What you should do
Continue the text below on solar simulators and the UV exposure from their xenon short arc lamps, starting after its last sentence.

The inaccuracies to consider are: the measurement errors of the instrument, the wrong deflection of the measuring heads, and spacing errors. The sensors have a calibrated inaccuracy of 7%. In addition, the positional inaccuracy is assumed to be 1 cm; according to the distance law this results in a mistake of 1.9 %. The angle inaccuracy can be accepted by the authors experience as 0.25 %. which leads to a total error of 9.46 % for the measuring value.

Discussion

The technical use of high concentrated sunlight for a future global CO2-free energy supply is of outstanding importance. Besides generating electricity, industrial processes can also be carried out, for example, the production of chemical products or tests of high temperature-resistant materials.

Scientific research studies will take place worldwide at solar furnaces, or increasingly at solar simulators. The light of these simulators is based almost always on xenon short arc lamps because its spectrum is very similar to the sun. It has become clear that the UV light component in an open environment exposes people to questionably high or seriously damaging effects.

Raw data
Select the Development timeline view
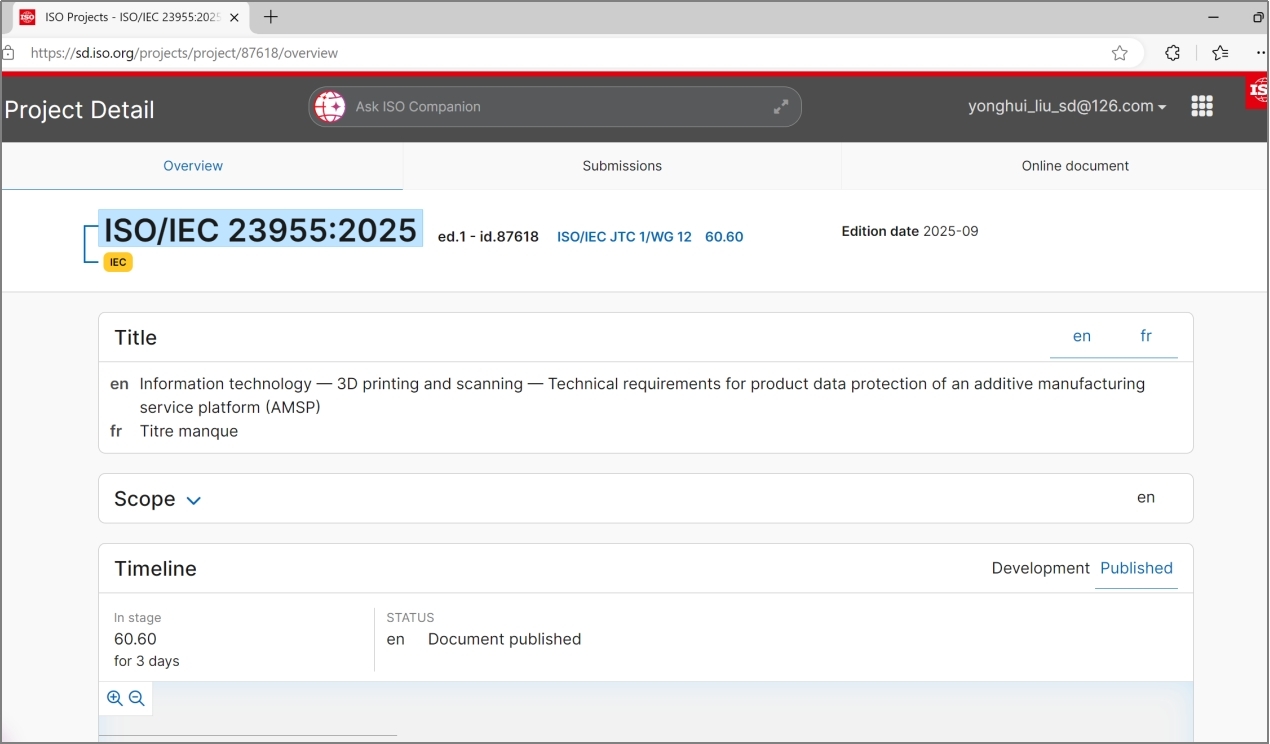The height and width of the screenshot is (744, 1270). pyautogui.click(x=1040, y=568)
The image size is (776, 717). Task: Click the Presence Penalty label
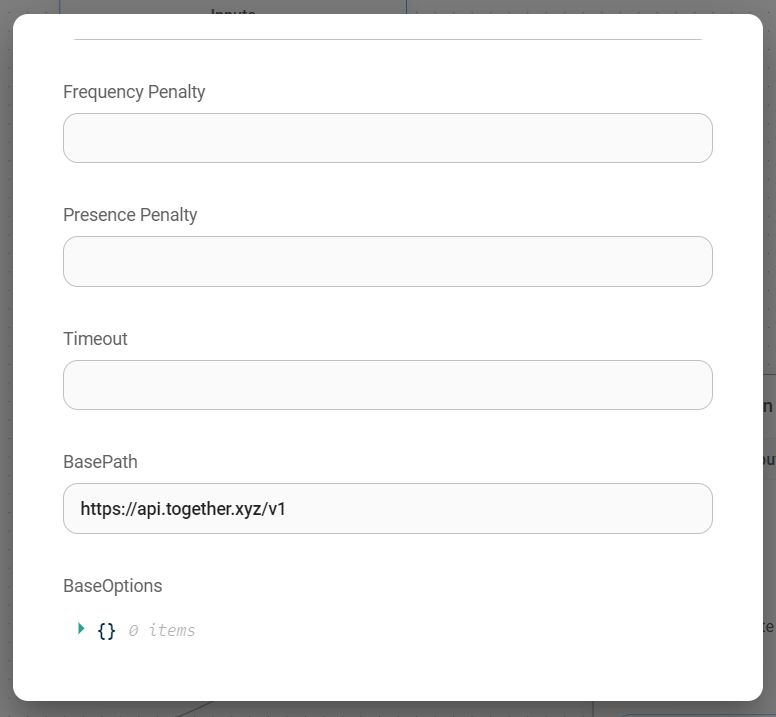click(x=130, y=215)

Final answer
Consequently, experiments were carried out in an extensive measurement campaign to access the biological hazard potential caused by reflections from metallic or mirrored surfaces in regards to immediate surroundings. In summary, it should be noted that the permissible workplace ELs for UV emissions is significantly exceeded in a matter of seconds. Dangerous or unacceptable levels of radiation were obtained at most thresholds, including extreme critical values exceeded by a factor of 770. In areas of reflected radiation ELs are also exceeded.

However, by employing the biological weighting algorithm S(λ) it should be noted that UV-B emission within the range of 280 nm to 315 nm and with a small part of UV-C, a pathogenic effect arises.

Here the ELs are almost always obtained in less than a minute. However, no biologically effective radiation is caused by UV-A.

Furthermore, it can be shown that with the partition glass pane between the lamps and the experiment (at PSI HFSS), closing the mandatory existing protective housing has only little to no effect on the reduction of UV emissions. For reasons of various scientific objectives this pane is not necessary.

Preventing the emissions of most commonly used xenon lamps at solar simulators must be resolved by structural measures. Furthermore, unambiguous protocols must be defined by the acting authority, with compliance regulary monitored. Commission guidelines for protective measures must be consistently followed.

Based on the two case studies presented and an analysis of published geometrical and power characteristics of other HFSSs, it is recommended that such devices are always hosted inside dedicated UV-proof enclosures, while humans are not exposed to direct, reflected, and/or scattered simulated radiation during the facility operation.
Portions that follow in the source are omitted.